From the first law of thermodynamics: \(\(Q_1 = \Delta U_1 + W_1 = C_V(T_2 - T_1) + Nk_B(T_2 - T_1)\)\) \(\(Q_1 = (C_V + Nk_B)(T_2 - T_1)\)\)

Question 2

For process 2→3 (isochoric cooling):

Since volume is constant: \(V_2 = V_3\)

Work done: \(\(W_2 = 0\)\)

Internal energy change: \(\(\Delta U_2 = C_V(T_1 - T_2) = -C_V(T_2 - T_1)\)\)

Heat transferred: \(\(Q_2 = \Delta U_2 + W_2 = -C_V(T_2 - T_1)\)\)

Question 3

For process 3→1 (isothermal compression):

Since temperature is constant: \(T_3 = T_1\)

Internal energy change: \(\(\Delta U_3 = 0\)\)

Work done: \(\(W_3 = \int_{V_3}^{V_1} P \, dV = \int_{V_3}^{V_1} \frac{Nk_BT_1}{V} \, dV = Nk_BT_1 \ln\left(\frac{V_1}{V_3}\right)\)\)

From the isobaric process 1→2: \(\frac{V_1}{V_2} = \frac{T_1}{T_2}\)

Since \(V_3 = V_2\): \(\(W_3 = Nk_BT_1 \ln\left(\frac{T_1}{T_2}\right)\)\)

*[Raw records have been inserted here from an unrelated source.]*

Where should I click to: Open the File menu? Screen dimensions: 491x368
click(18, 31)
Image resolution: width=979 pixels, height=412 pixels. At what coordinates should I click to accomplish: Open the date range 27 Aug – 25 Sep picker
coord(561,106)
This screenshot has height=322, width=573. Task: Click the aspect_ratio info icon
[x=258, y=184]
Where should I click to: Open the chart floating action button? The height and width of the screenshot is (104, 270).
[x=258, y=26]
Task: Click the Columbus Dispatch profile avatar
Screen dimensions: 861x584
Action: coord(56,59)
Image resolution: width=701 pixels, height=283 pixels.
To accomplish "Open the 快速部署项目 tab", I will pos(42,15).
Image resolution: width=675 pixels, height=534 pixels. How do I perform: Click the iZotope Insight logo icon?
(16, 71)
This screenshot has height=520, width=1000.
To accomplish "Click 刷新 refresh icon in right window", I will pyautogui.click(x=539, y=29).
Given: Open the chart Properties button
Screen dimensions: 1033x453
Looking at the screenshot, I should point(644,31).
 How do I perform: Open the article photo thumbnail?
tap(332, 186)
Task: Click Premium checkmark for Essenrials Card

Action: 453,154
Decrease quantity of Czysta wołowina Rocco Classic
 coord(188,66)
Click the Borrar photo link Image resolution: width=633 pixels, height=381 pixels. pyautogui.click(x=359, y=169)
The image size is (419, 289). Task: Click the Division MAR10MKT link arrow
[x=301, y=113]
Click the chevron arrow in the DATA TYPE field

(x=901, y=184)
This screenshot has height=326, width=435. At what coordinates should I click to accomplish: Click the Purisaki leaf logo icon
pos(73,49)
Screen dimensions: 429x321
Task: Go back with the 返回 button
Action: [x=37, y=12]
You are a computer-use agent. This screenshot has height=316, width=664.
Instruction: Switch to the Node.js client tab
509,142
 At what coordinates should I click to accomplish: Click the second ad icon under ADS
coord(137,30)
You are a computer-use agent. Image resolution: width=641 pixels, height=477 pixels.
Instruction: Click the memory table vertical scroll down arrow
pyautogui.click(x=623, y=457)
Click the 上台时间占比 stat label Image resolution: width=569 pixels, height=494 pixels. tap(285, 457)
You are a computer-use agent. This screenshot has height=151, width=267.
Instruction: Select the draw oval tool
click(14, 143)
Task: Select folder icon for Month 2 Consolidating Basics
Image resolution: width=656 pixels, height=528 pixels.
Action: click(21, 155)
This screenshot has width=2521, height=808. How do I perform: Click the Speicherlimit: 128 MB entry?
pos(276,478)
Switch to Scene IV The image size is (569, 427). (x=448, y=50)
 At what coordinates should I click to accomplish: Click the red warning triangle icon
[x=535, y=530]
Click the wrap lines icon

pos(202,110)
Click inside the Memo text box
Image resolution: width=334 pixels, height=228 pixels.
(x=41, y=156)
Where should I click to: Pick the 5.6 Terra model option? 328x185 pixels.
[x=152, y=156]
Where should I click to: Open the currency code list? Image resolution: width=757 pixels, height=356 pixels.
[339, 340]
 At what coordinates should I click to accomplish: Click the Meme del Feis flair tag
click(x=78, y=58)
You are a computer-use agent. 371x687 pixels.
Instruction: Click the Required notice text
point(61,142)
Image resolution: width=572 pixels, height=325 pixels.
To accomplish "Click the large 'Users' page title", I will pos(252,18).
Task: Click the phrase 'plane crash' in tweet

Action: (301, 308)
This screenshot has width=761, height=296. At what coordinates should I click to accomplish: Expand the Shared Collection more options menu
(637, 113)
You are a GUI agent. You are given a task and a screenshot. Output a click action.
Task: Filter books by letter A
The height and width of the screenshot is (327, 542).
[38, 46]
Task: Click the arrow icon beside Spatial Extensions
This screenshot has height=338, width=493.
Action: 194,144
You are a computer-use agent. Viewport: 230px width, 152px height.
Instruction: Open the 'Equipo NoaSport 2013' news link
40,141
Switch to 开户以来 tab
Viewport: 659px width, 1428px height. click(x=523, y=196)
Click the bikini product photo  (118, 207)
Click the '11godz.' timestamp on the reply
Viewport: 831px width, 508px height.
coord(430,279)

Heat transferred: \(\(Q_3 = W_3 = Nk_BT_1 \ln\left(\frac{T_1}{T_2}\right)\)\)

Question 4

Net work done by the gas in the cycle: \(\(W = W_1 + W_2 + W_3\)\) \(\(W = Nk_B(T_2 - T_1) + 0 + Nk_BT_1 \ln\left(\frac{T_1}{T_2}\right)\)\) \(\(W = Nk_B\left[(T_2 - T_1) + T_1 \ln\left(\frac{T_1}{T_2}\right)\right]\)\)

Question 5

Total heat absorbed by the gas occurs only in process 1→2 where \(Q_1 > 0\).

In processes 2→3 and 3→1, heat is released (\(Q_2 < 0\) and \(Q_3 < 0\) since \(T_1 < T_2\)).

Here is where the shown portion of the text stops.